Then I told the second, the third, the fourth…

And I even repeated it to the first one when he came back.

Well, I've been wondering that too. Is it true? Or is it one of those phrases that's been repeated for so long that no one's stopped to check it anymore?

The train that "only passes once"“

Someone, at a certain point in history, decided that this phrase was a universal truth. An imperative. Almost a moral obligation.

Get in. Now. Or you'll regret it.

Too bad no one tells you where that train is going. The destination is written in small letters, in letters you can't read from the platform, and the conductor is always suspiciously hasty. Urgency, as we know, is the best friend of decisions you would never have made calmly.

What does "the train only passes once" really mean? It means someone wants you to stop asking questions and get moving. Now. Without thinking too much.

Me instead I'm thinking about it. It's a flaw, they say. Oh well.

Once on the train, the train decides for you

The point no one likes to hear is this: climbing isn't freedom. It's delegation.

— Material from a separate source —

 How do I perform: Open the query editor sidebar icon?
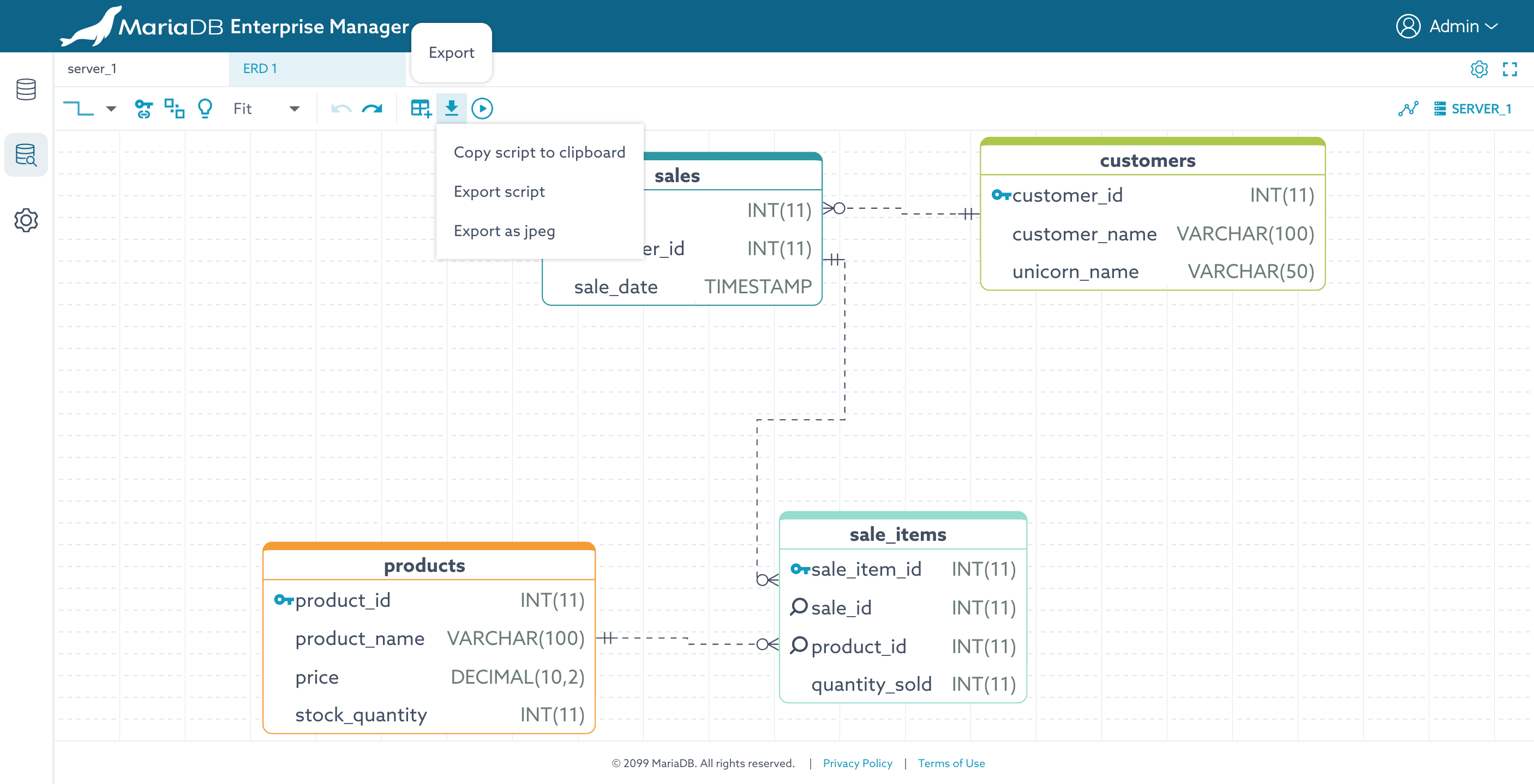pyautogui.click(x=26, y=155)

You delegate the time, the route, the stops. And your travel companions—these you don't even choose. Maybe you find yourself sitting next to someone who smells or farts, and there's nothing you can do about it. You're there, stuck between the window and its olfactory existence, watching a landscape you didn't choose pass by, toward a destination that seemed bright from the sidewalk, and now, you don't know, maybe it still is, maybe not.

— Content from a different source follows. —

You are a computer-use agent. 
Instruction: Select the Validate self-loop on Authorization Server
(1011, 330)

And if something goes wrong? Wait until the next stop. If there is one.

Walk

In the meantime I'm walking.

I breathe real air—not the conditioned, slightly stale air of the train car. I change directions whenever I like. I turn back without asking permission. I stop in front of something that intrigues me, even if it wasn't on the itinerary, even if it leads nowhere useful.

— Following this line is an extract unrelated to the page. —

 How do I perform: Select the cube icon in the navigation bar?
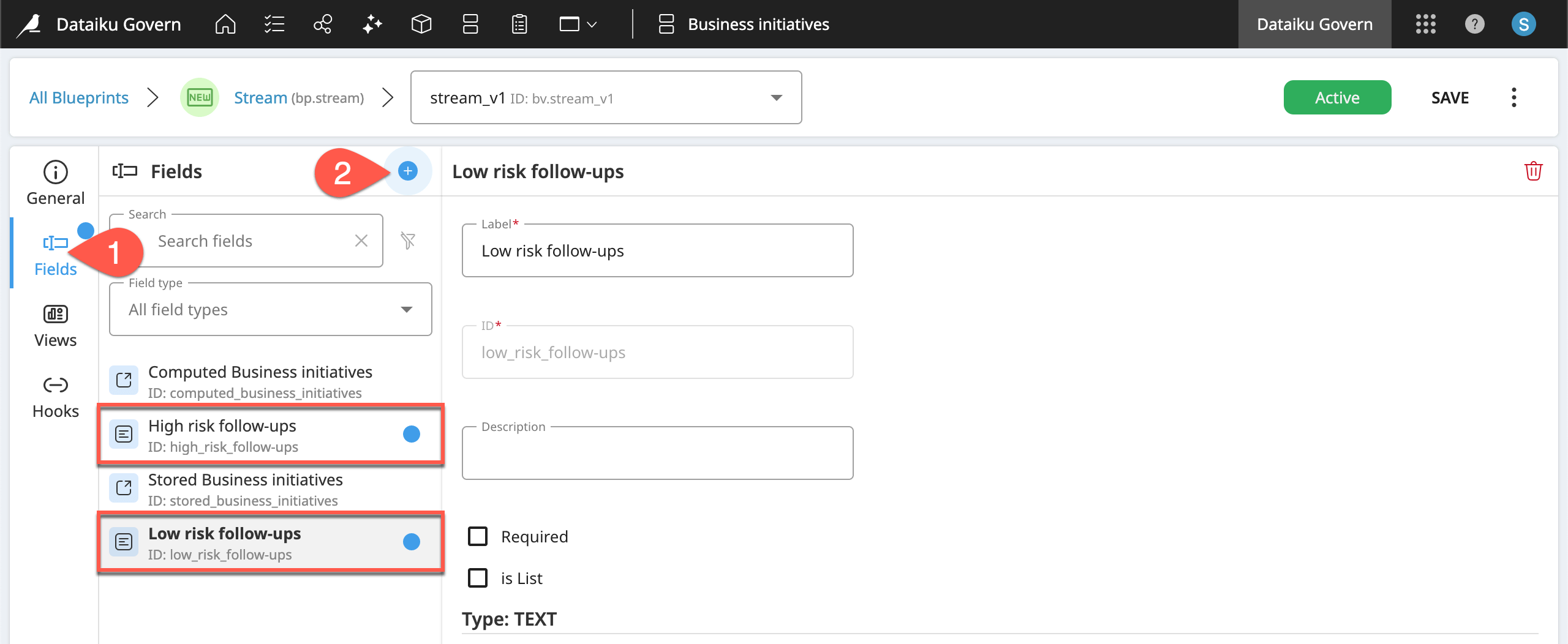point(421,24)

Sometimes I meet people. People who also walk, in their own shoes, in their own directions. And every now and then we walk a stretch together, without tickets, without schedules.

I'm in no hurry. I don't have a destination to reach by the next stop.

Maybe it's just that I'm made that way. Maybe it's that... slowness, in the end, it's not laziness — it's the luxury of realizing where you are while you're there.

So

Some trains in life are truly worth taking. Close your eyes and let yourself go.

But you have to be in the right frame of mind, and with the right people, otherwise the trip becomes a nightmare.

And I want to sit wherever I want!

And if the guy next to me stinks, I want to at least be able to get up.

Have you ever regretted a train you didn't take? Or discovered that the road was already the destination?